Mental Health Crisis
I am not a mental health expert, and I am not prepared to tell anyone how to solve the present crisis of mental health problems in our children and adolescents. I can tell you that it is a crisis when both our local newspaper and national magazines have articles that bring the facts to our attention. My suggestions come from those who are experts.
First of all, we need to face the problem. The numbers of children dying from suicide or attempting suicide continues to climb. We are seeing children of every socioeconomic status unable to cope not just in Connecticut, but all over the country. And there is a need for more resources. Trained mental health professionals will not show up just because we want them to, and access to care for many children is frequently unavailable.
The April 8, 2024, People Magazine published some disturbing statistics. For example, girls’ suicide rate has increased 134% since 2010. Quoting the author of The Anxious Generation, Jonathan Haidt, the magazine points to excessive smartphone and social media use as the culprit, noting that “46% of teens are online almost constantly – double the 2015 figure”.
What is the solution? It is both obvious and challenging: no phones in school and no smartphones for middle school kids. If middle schoolers need to communicate, give them a flip phone.
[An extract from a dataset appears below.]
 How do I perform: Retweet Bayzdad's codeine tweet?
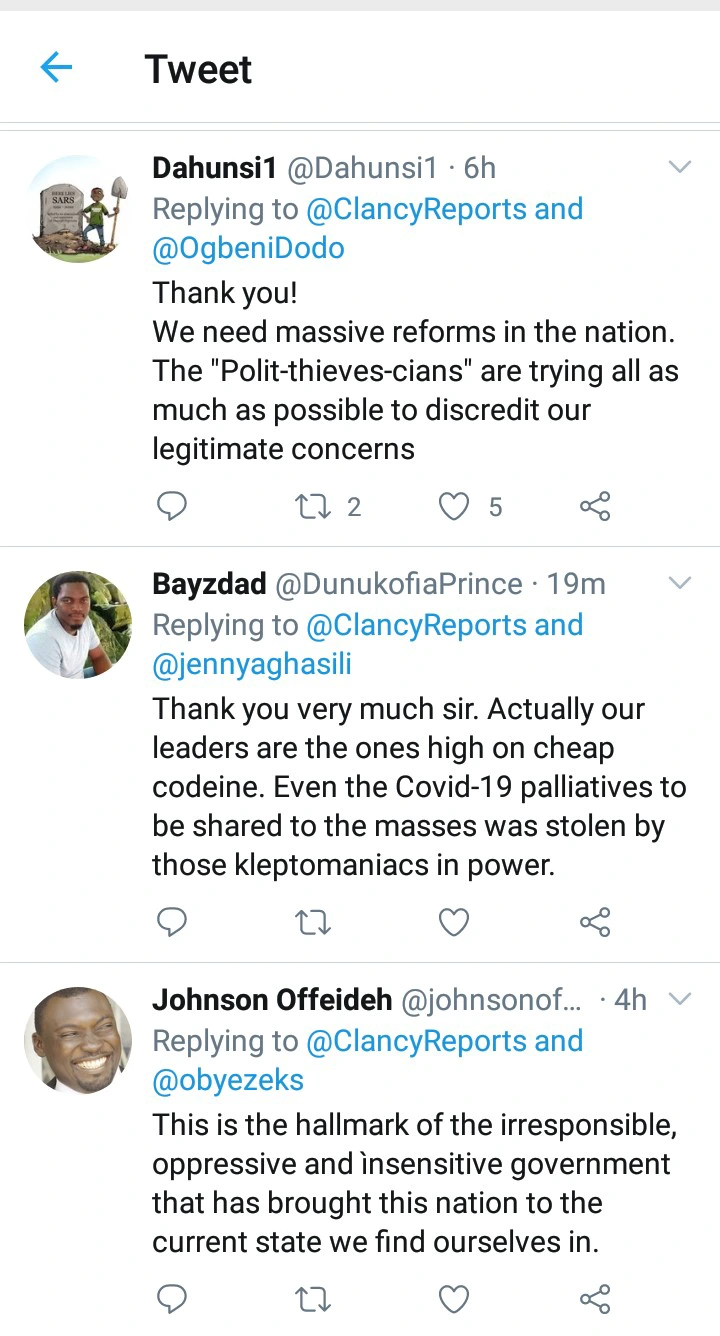point(314,922)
If you want to safeguard your children, you must meet with other parents and plan collectively. You also need to communicate with your pediatrician if you are concerned that your child may be anxious or depressed.
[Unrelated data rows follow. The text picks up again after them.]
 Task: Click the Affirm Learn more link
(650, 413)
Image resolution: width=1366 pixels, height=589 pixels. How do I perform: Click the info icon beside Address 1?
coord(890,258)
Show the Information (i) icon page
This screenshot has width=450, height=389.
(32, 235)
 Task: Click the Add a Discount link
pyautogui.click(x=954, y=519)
Communicating with your child about feelings should start very early. You need to understand the nature of bullying and cyber-bullying in middle school. Ask your child to explain it to you if you’re not familiar with what goes on. Believe me, you will learn a lot if you ask. Be aware of who your child’s friends are, who they hang out with, what they do after school. Ask about the use of drugs, alcohol, and cigarettes in their school without accusing them. Your child does not need you to be a friend, but you do need to keep the lines of communication open. If kids think their parents are only interested in punishing them for their missteps, they will never let on that they are in trouble. Parents can set guidelines without being hurtful.
Finally, keep numbers for emergency help lines handy. In an emergency dial 911. A 24-hour suicide helpline, 988, is available in English and Spanish. In Connecticut you can access Kids In Crisis. Their 24-hour helpline is 203-661-1911.